春の祭り
「フンフフン~~」
鼻歌を歌い匂いのすてきな紅茶を淹れてくれているのは私の侍女、ニナ。彼女は私が公爵令嬢だった時からの侍女だ。
「ニナ。ご機嫌ね。」
そう声をかけると....
「そりゃあそうですよ!サファイア様!なんてったってもうすぐ春の祭りですから!!」
と、元気に弾んだ声で答えられた。
春の祭り.....
それは、この国特有の四季の祭りの一つだ。この国には四季がある。そしてその四季に合わせ四回の祭りが行われる。そしてもうすぐ来るのは春の祭りだ。それぞれ、執り行われる月が決まっておりそれに近づくにつれ執務が忙しくなる。ここ最近、死ぬほど忙しかったのはこれのせいだ。
王族は衣装の色などは白と決まってはいるものの型が決まっている訳ではない。そのためそちらにも時間がとられ本当に死にそうだった。
今では執務も落ち着き、こうしてゆっくりと紅茶を楽しむことができる。
そう、気楽に楽しくできる___
はずだった
あの事さえなければ!!
この間のごく内輪で開いたお茶会。それは、私にとんでもなく大きい爆弾を落としてくれた....。
あぁ。思い出しちゃった。...最悪…
私の夫、王太子のエディーが私の忙しい隙に浮気。
あぁ。さ・い・あ・く。
「サ、サファイア様?どうされたんですか?王太子殿下にご結婚を早められた時ぐらいお顔が死んでいます!!」
「あ、あらそう?ちょっとあいつの首絞めたいなって思っただけよ!」
「サ、サファイア様...」
ハァ。と大きなため息をつくニナ。
「そんなに大きなため息をつくとお肌に悪いわよ?」
「誰のせいですか...誰の...」
と、言われた。ニナは整った美人な女性だ。これで子供が二人もいるのだからなんとも言えない...。
「それよりも、春の祭りの準備は順調ですか?」
「えぇ。完璧よ。でもやっぱり私は街でパレードを見たいわ。」
「何いってるんです!?サファイア様は夜会の準備です!!」
そう。最悪なことにこの四季の祭りには必ず夜会が付いてくるのだ。
民たちは街で行われるパレードや屋台、露店、王族による祭りの挨拶などで祭りを堪能するが、貴族は違う。
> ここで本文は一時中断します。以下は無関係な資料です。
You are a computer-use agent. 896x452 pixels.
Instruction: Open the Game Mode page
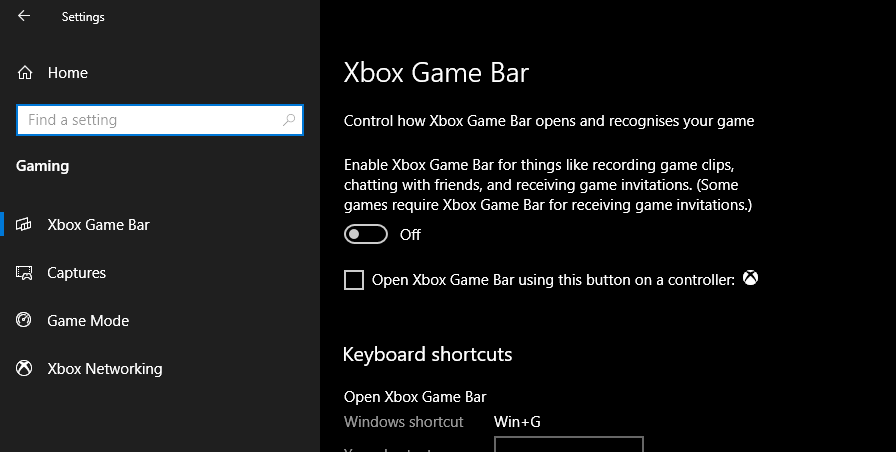[x=88, y=321]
王都に近い場所に領地を持つものは朝早くから領地での祭りの準備をし、領民たちに挨拶をする。他の貴族たちも離れてはいても領地での祭りの準備をおこたらないようにし、それが終わり次第、王宮での夜会の支度を始める。
だが...王族は死ぬほど疲れるこの祭り。秒単位で式典の準備が進み、目が回る。私は二年前王族になったため、この行事はもう九回目だ。何せ一年に四回あるのだから...。
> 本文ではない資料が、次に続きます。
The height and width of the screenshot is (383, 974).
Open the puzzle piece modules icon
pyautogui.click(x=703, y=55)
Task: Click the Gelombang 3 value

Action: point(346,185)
そして、王族の色と言うべき白の衣装を汚さないかものすごく注意しなければならない。
白....それはこの国で王族の色とされる色。いくら上位の貴族であろうとこの色の衣装を着てはならない。もちろん、白を使ってはならない訳ではない。ベースの色が白でなければ良いのだ。ただ、それでも貴族が集まる式典や夜会では白を多く使う衣装はご法度だ。
「大変ですが頑張りましょう?」
突然、声をかけられびっくりしたがニナの言う通りだ。頑張ろう。
「えぇ。頑張りましょう!ニナも大変だろうけどよろしく頼みますね!!」
「 はい!! 」
とてもうれしそうに笑うニナを見て、私も最後まで頑張ろう!と思えた..。でも、浮気男のエスコートは嫌だなぁ~。